Nov 02, 2022 / Scoliosis & Spine

The Psychology of Spine Surgery Pain in Children

Article previously posted on Orthopedics This Week

by Elizabeth Hofheinz, M.P.H., M. ED.
How catastrophic is surgical pain for children? A group of researchers from Scottish Rite for Children, the University of Texas (UT) Southwestern Medical Center, and The Chicago School of Professional Psychology (all in Texas) set out to examine pain catastrophizing in adolescent idiopathic scoliosis (AIS). Their work, “Pain Catastrophizing Influences Preoperative and Postoperative Patient-Reported Outcomes in Adolescent Idiopathic Scoliosis,” appears in the August 18, 2022, edition of The Journal of Bone and Joint Surgery.
“We began this work about seven years ago as we saw more adolescents having difficulty with pain postoperatively,” stated co-author Brandon Ramo, M.D. to OTW. Dr.
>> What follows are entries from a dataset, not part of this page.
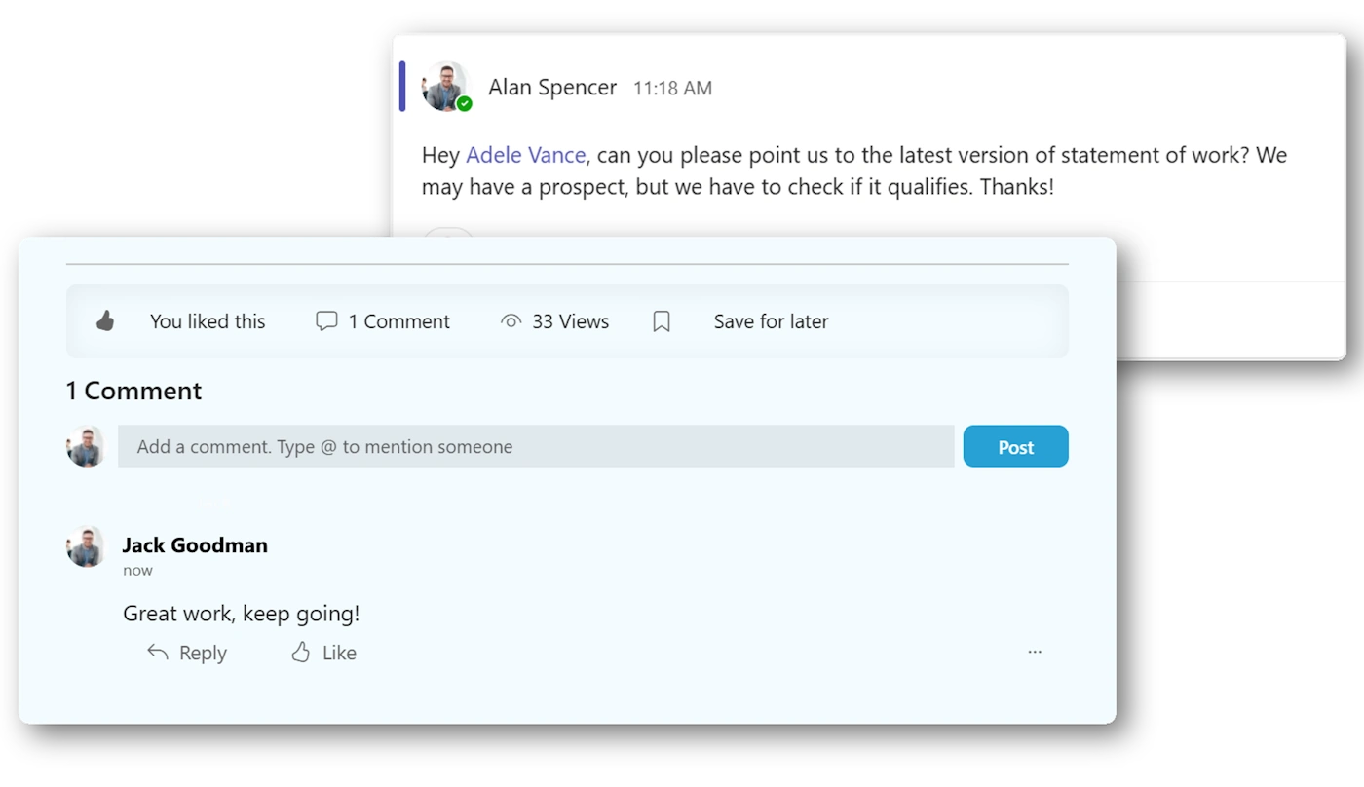Click the 11:18 AM message timestamp
1364x787 pixels.
tap(672, 89)
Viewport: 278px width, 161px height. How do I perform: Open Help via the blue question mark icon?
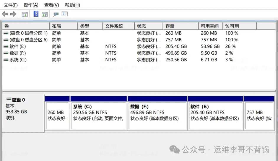pos(36,14)
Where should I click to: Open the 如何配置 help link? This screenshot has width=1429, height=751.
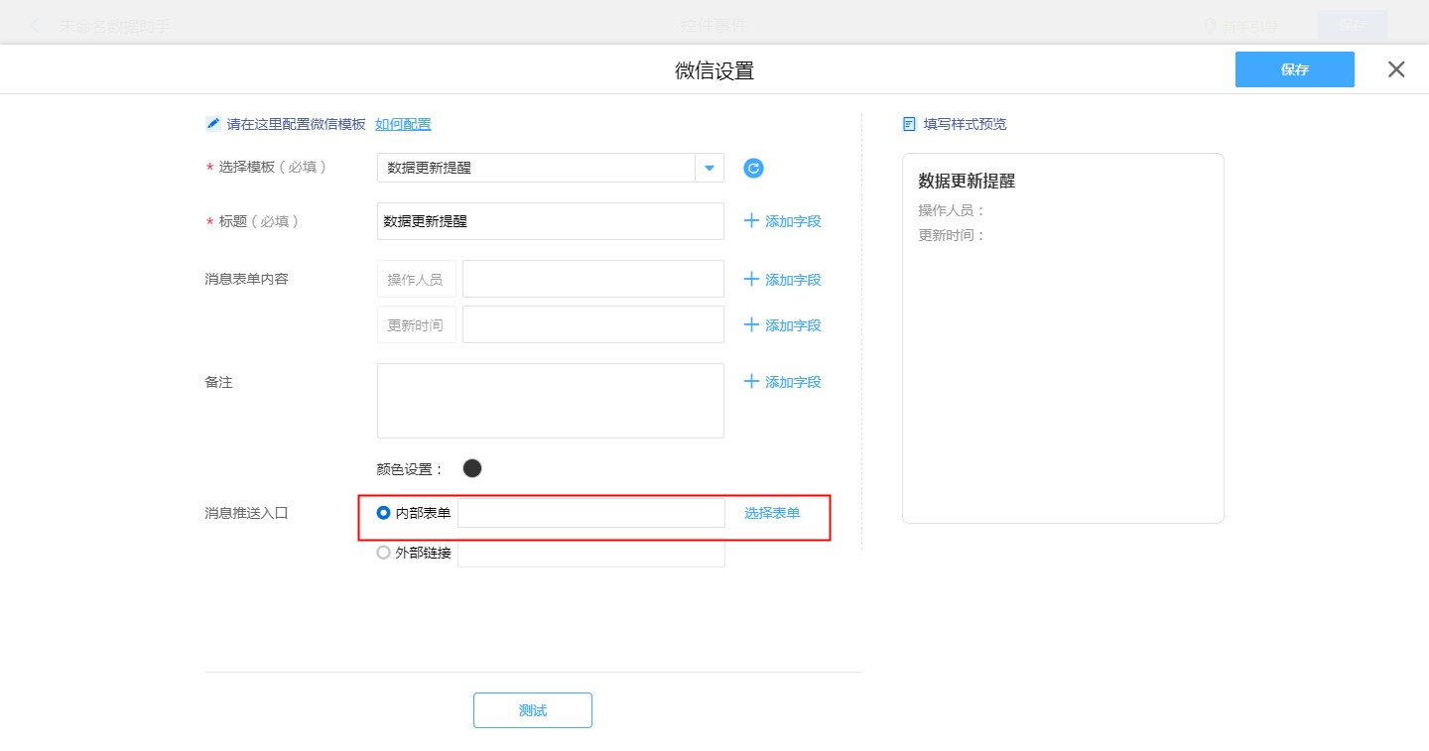(x=403, y=124)
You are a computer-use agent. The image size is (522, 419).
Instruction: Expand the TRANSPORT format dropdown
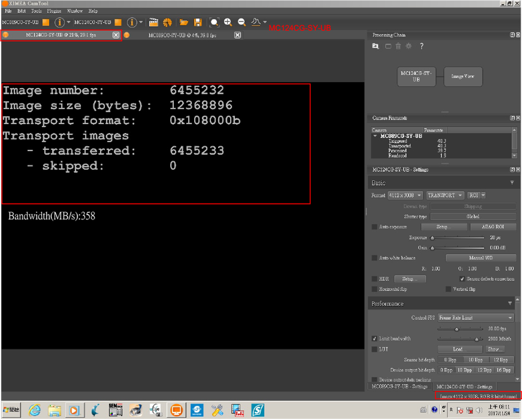(x=445, y=195)
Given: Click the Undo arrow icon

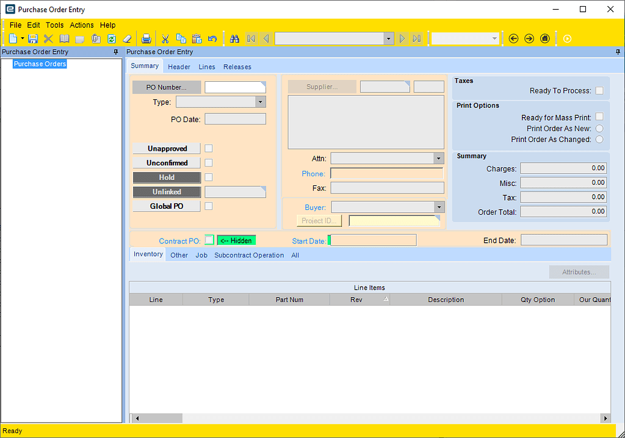Looking at the screenshot, I should (x=212, y=38).
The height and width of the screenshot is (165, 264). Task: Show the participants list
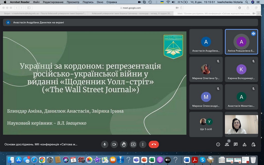227,144
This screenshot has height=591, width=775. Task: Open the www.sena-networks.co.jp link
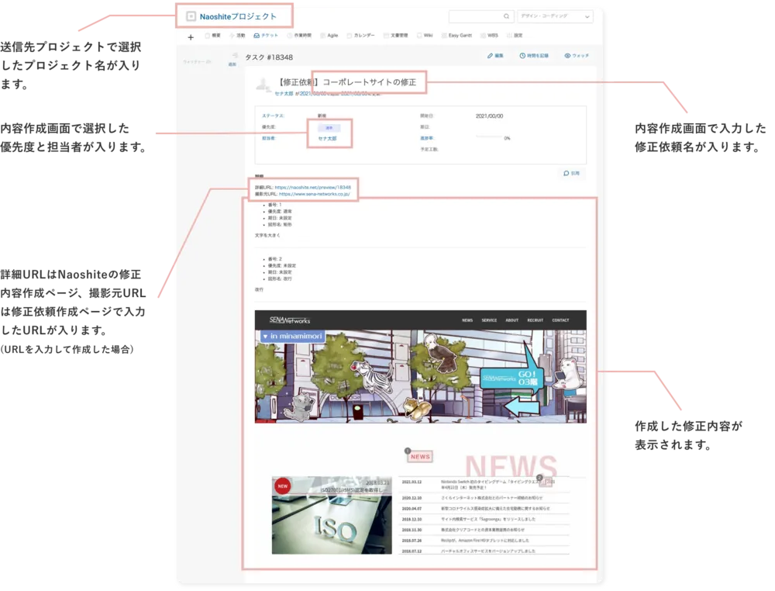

Ramo, who is with Scottish Rite and UT Southwestern Medical Center, added, “We were able to undertake this work because we are fortunate enough to have a strong child psychology group in our hospital to partner with. The timing seems right in some ways because the pandemic has clearly accelerated the decline in mental health in our teenagers.”
The authors undertook a prospective cohort study of 189 consecutive patients undergoing posterior spinal fusion for AIS, comparing patients having clinically relevant pain catastrophizing with patients who had normal Pain Catastrophizing Scale scores.
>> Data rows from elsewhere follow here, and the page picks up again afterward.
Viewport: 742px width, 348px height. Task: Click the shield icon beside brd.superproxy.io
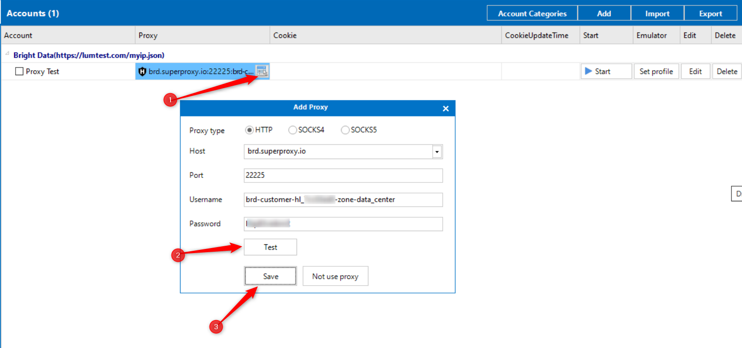tap(143, 72)
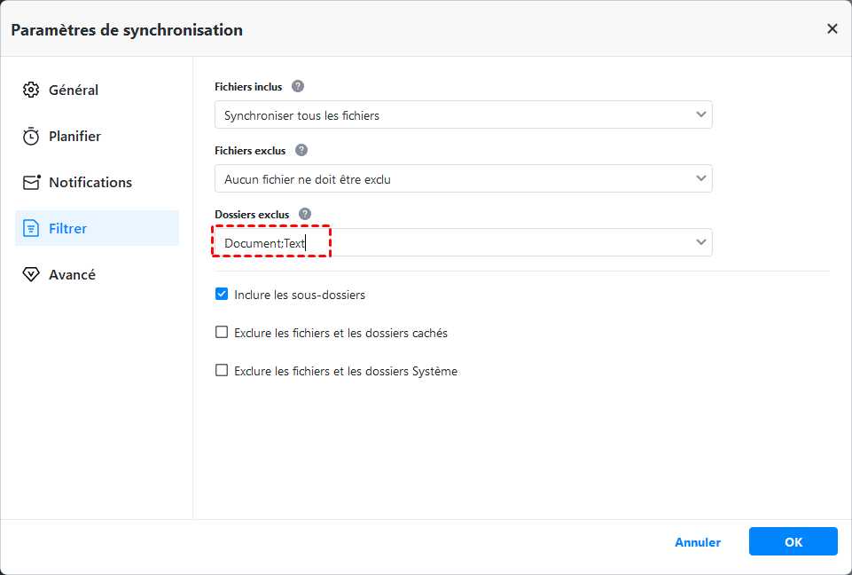This screenshot has height=575, width=852.
Task: Click the clock icon beside Planifier
Action: 31,136
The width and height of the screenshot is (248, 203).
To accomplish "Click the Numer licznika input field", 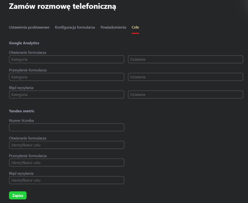I will (67, 127).
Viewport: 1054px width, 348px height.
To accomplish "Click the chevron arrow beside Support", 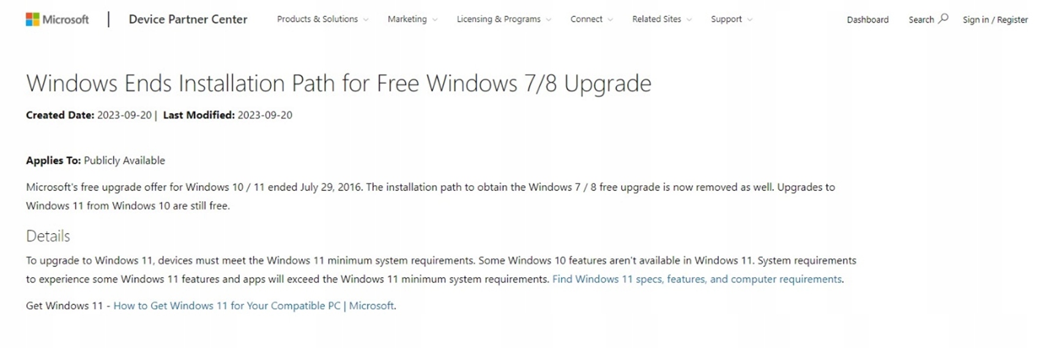I will click(x=750, y=20).
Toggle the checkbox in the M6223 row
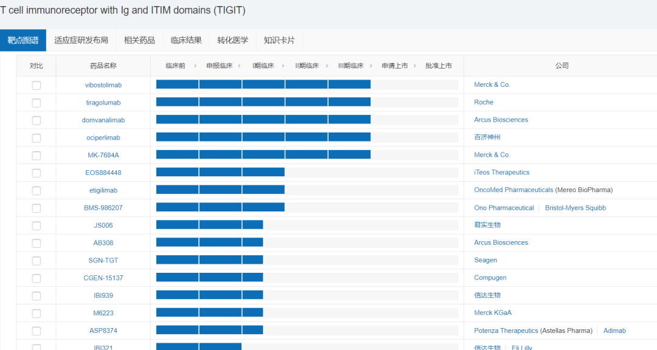 (37, 314)
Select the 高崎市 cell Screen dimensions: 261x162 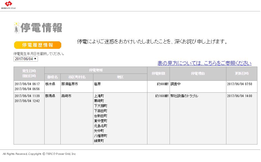[66, 96]
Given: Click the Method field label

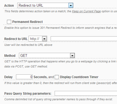Looking at the screenshot, I should point(10,56).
They found that 20 patients (10.6%) engaged in pain catastrophizing. And, even though the demographic and radiographic variables were similar, the researchers determined that pain catastrophizing was associated with significantly lower preoperative scores than those in the normal pain catastrophizing group in all of the Scoliosis Research Society Questionnaire Domains: pain (2.98 versus 3.95), appearance (2.98 versus 3.48), activity (3.51 versus 4.06), mental health (3.12 versus 4.01), and total score (3.18 versus 3.84), except satisfaction (3.72 versus 3.69; p > 0.999).
“We showed a fairly high rate of pain catastrophizing in a ‘seemingly otherwise normal, healthy’ population of adolescent patients, 1 in 10, which means if you operate on AIS, you will encounter it at least several times per year,” commented Dr. Ramo to OTW. “These patients will finish with poorer outcomes than their peers, so if you don’t recognize this psychological trait, you can’t intervene beforehand (referral, expectation management) and their outcomes scores will be lower.”
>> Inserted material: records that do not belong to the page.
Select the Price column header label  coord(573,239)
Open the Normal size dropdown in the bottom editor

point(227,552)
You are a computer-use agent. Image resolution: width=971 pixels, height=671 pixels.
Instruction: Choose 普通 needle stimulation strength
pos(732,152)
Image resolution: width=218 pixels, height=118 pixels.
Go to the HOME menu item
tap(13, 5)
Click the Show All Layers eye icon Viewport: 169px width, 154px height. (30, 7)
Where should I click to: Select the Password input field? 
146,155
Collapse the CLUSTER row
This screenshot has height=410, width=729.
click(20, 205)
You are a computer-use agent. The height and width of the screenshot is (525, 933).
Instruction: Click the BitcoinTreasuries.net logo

“We showed good correlation with the Scoliosis Research Society Pain domain, which you could use as a proxy to detect this or use an electronic medical record (EMR)-based algorithm to deliver the Pain Catastrophizing Scale to those patients scoring below our threshold on the Scoliosis Research Society pain domain. The EMR computer can work for us to do this and identify at-risk kids with simple questions and a very simple algorithm.”
Time heals?
The good news about the paper, Dr. Ramo told OTW, “Patients with pain catastrophizing, because they start so low on their PRO scores, actually have larger increases in their scores after surgery, so while they never ‘catch up’ to their peers, they actually ‘do well’ with surgery and should still be offered these elective surgical procedures. Don’t be afraid to operate on them.”
“For us, this has changed our practice in that we have implemented an EMR-based process: we are now administering the Scoliosis Research Society questionnaire when we sign the patient up for surgery as a clinical tool, rather than as a research tool in the days before. We had our EMR developers build the Scoliosis Research Society questionnaire into our EMR, and using parameters from our study, if they score below a certain threshold on the Scoliosis Research Society questionnaire, the computer administers the Pain Catastrophizing Scale.”
“If they have a concerning pain catastrophizing score, the surgeon’s team is notified, and a consult can be placed to psychology well in advance of the surgery. This allows the patient to receive psychological support, perhaps improving expectations and maybe (that’s the next study) their outcomes.”